Охотник очень захотел её, и далее следует замечательная беседа.

«Парку сбросил и рядом с ней лёг. Немного толкнул её. Она спит, не слышит.

— Эй, что буду делать?

Тут она проснулась.

— Ты что за человек?.. Однако, тебе что-то надо от меня?

— Как не надо. Маленько-то тоже надо.

— Это, по-моему, худо. Почему ты так делал? Разве так делают? Ты меня знал?

— Нет, не знаю.

— Конечно, не знаешь… Тебя учить надо, другой раз тогда не будешь так делать. Ты кто? Бедный?

— Бедный.

— Что надо?

— Жизнь надо. Совсем я беден.

— Если жизнь надо, тогда помогу. Если бы ты ко мне не лез, хорошенько бы я помогла. Теперь только немного помогу. Без чего-нибудь всё-таки не отпущу.

Близко от себя достала девка чёрную мягкую шкуру. Шерсть как серебро.

— Это унесёшь с собой. Грамотные люди посмотрят и цену скажут. Она очень дорогая. Это дам. У меня три брата. Как ты выйдешь, я им скажу про тебя, потому что твою дорогу они все равно увидят… На улицу выйдешь, скорее уезжай. Дойдёшь до своих, про нас не говори. Может быть, много гостей к нам будет. Это худо, неладно будет. Сохрани тайну».

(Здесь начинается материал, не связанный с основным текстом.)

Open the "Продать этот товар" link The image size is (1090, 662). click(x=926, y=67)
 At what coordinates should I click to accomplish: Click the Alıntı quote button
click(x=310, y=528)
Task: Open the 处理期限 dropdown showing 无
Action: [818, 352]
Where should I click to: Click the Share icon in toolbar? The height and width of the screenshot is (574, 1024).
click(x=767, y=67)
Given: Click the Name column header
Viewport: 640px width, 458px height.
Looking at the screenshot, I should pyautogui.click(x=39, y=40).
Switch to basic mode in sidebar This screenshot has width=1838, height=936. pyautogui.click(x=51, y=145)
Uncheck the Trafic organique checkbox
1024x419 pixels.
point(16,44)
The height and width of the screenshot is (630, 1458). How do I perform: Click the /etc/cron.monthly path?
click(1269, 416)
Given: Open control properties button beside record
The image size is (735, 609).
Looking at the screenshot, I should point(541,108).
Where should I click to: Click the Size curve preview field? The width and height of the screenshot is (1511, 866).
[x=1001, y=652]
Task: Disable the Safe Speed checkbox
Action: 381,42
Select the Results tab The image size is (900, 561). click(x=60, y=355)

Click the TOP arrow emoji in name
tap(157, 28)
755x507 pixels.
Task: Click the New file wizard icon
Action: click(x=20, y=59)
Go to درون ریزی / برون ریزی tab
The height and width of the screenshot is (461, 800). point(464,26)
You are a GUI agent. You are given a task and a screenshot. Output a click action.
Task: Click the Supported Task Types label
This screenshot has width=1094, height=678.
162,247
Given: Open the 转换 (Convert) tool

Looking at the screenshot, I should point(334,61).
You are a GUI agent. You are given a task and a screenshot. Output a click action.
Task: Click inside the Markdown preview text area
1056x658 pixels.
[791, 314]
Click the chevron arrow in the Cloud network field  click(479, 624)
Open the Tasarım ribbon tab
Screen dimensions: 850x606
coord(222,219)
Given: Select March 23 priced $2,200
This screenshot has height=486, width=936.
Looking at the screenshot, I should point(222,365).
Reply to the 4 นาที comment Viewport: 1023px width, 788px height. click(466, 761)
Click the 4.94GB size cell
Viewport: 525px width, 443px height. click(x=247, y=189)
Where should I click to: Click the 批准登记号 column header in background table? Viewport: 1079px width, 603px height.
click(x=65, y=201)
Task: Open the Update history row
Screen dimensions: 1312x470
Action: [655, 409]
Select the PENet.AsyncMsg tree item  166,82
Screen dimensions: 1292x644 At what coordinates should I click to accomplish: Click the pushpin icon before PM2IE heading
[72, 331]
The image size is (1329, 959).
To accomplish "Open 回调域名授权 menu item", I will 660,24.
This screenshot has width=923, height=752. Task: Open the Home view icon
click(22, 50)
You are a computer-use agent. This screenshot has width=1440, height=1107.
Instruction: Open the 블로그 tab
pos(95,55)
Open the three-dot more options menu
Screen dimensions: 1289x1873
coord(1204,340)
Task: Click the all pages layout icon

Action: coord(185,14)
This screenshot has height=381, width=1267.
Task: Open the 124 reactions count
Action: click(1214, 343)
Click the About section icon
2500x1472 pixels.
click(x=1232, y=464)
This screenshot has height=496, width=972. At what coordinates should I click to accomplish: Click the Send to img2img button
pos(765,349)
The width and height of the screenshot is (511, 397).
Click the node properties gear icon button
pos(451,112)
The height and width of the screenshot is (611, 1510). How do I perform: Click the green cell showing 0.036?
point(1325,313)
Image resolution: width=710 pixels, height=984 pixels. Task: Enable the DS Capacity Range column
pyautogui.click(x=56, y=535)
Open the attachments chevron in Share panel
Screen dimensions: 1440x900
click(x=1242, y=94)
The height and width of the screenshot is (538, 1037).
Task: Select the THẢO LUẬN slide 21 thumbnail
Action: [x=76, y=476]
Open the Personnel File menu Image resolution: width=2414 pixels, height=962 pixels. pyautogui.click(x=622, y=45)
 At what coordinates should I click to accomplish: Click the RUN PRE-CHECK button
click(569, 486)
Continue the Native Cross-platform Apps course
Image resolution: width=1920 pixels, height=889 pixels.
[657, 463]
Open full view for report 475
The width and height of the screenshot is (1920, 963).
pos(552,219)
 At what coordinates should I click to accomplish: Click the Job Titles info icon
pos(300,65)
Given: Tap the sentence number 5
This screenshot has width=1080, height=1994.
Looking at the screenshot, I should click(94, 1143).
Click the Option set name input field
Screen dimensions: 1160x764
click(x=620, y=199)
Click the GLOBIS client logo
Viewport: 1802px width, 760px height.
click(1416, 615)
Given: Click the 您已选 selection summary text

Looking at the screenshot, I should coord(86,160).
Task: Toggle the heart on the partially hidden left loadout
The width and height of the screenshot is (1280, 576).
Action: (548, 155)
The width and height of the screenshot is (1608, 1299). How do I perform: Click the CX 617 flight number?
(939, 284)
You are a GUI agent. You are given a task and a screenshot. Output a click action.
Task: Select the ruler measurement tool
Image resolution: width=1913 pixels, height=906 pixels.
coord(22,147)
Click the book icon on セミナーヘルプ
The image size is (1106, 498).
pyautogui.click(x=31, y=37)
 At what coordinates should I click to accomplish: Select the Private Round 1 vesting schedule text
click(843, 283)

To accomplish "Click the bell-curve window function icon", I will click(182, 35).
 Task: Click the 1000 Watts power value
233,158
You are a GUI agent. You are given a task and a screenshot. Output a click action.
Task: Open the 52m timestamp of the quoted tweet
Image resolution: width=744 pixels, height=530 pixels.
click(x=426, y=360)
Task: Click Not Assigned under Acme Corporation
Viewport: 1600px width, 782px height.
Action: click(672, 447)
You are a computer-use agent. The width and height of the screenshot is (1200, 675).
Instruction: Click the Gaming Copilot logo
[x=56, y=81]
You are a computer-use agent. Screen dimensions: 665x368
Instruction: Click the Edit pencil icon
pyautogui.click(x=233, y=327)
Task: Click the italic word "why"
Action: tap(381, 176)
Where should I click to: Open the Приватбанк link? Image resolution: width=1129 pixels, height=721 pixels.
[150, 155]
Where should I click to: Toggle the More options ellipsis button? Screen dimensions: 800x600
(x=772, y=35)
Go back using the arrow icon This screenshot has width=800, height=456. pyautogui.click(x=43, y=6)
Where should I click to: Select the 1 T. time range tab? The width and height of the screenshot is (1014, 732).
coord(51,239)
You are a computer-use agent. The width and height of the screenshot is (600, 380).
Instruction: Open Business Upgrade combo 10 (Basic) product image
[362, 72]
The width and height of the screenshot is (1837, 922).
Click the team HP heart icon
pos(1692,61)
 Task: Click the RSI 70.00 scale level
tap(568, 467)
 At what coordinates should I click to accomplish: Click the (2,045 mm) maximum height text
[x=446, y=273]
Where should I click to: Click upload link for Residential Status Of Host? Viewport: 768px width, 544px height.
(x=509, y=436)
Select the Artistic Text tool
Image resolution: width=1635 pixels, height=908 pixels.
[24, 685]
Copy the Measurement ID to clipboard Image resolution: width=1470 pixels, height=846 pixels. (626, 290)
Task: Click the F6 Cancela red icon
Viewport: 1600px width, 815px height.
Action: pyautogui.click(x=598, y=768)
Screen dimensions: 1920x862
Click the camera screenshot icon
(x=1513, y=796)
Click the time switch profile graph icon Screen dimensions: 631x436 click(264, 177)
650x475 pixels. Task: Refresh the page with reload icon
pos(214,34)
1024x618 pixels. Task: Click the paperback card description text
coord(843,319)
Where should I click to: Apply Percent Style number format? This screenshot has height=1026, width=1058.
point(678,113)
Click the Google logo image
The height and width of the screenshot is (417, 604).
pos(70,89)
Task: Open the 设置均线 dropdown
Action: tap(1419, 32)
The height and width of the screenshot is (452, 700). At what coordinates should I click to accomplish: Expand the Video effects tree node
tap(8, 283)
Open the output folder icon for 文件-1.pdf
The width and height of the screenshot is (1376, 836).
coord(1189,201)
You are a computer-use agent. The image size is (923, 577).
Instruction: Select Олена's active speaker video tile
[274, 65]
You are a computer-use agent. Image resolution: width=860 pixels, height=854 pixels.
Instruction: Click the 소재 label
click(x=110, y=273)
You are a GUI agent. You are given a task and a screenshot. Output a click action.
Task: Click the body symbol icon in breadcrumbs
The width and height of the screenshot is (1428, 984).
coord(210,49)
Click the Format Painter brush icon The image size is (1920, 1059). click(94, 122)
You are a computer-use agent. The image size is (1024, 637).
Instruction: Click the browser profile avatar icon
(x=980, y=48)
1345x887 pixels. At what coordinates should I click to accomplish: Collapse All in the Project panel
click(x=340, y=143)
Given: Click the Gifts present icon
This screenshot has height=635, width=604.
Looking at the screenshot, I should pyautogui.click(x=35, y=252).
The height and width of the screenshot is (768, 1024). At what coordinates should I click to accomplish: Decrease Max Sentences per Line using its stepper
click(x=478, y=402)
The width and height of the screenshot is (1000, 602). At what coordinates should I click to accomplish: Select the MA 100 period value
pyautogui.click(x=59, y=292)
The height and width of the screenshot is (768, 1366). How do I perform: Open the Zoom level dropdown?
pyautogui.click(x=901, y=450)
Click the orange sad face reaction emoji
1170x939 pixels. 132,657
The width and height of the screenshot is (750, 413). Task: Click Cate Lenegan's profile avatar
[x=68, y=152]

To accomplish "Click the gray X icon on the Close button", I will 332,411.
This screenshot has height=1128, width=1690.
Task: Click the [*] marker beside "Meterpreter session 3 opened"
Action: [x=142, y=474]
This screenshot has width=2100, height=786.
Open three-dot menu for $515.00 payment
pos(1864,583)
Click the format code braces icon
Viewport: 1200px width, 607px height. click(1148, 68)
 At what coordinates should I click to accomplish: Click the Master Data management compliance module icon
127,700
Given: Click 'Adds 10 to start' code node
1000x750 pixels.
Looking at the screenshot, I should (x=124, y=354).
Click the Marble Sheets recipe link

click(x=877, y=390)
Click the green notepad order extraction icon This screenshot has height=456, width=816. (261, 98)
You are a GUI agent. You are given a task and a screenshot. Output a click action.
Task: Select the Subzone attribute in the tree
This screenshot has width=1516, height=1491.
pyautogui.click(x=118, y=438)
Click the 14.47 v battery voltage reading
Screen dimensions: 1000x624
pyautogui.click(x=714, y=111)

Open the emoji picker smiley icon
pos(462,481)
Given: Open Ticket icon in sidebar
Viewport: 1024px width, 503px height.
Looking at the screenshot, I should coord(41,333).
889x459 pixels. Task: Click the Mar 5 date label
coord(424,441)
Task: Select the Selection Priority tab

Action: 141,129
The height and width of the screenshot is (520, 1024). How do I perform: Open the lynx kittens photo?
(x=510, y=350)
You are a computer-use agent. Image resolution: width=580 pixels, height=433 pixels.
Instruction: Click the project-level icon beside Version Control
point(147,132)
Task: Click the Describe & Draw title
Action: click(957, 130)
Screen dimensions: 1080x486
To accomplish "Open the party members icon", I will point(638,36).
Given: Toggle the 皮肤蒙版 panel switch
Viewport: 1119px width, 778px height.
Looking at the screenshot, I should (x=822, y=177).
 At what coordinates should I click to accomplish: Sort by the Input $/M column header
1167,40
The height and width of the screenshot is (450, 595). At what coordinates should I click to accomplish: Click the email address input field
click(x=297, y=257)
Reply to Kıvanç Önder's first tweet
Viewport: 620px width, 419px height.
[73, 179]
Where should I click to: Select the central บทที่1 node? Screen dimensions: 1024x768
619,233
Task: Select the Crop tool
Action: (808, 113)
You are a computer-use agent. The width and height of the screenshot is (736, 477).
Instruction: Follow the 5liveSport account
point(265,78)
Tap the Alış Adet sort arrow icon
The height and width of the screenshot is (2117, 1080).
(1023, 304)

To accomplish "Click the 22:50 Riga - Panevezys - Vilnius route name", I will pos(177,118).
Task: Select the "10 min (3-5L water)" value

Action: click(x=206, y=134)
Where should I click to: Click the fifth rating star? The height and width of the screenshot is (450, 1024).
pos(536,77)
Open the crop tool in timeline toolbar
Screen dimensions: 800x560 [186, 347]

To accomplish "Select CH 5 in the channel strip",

Охотник ушёл домой, они с женой «куда-то далеко к русским ушли», те подивились, но дали целый мешок денег, на что он купил 20 нарт товара.

Нам здесь важно следующее. Какие-то русские («волосатые»), живя в дальней тундре, владеют драгоценной пушниной, которая в тундре неизвестна. Они боятся других русских (тех, из тайги, где знают цену пушнине). Далее, русская девушка в дальней тундре являет охотнику столь высокий нравственный уровень, что рассказчик с трудом находит в своём лексиконе нужные слова. Она сообщает охотнику, что свободна («волосатые» ей всего лишь братья) и могла бы подарить ему больше, чем богатство, если бы он вёл себя приличнее. Но даже и такого негодника она всё же делает богатым, ничего не требуя взамен и ничего не прося, кроме сохранения тайны.

Если учесть, что «волосатый», чтобы его заметили, машет сукном и люто голоден, то историческая канва легенды проясняется. Какие-то русские, включая девушку, именно так вышли к таймырцам, владея огромными ценностями и в то же время умирая от голода. Эти русские уже боялись соплеменников (и, в самом деле, как мы знаем, Хабаров объясачил всех, включая русских).

Когда это могло быть? Долгих заключил, что всё в избе «очень похоже на быт русских промышленных людей XVII в.» [Долгих, 1976, с. 325], но возможны более точные оценки. Незнание русских людей туземцами вряд ли реально позже 1640-х годов даже для самых северных племён. Наоборот, регулярная торговля с местным населением сложилась позже.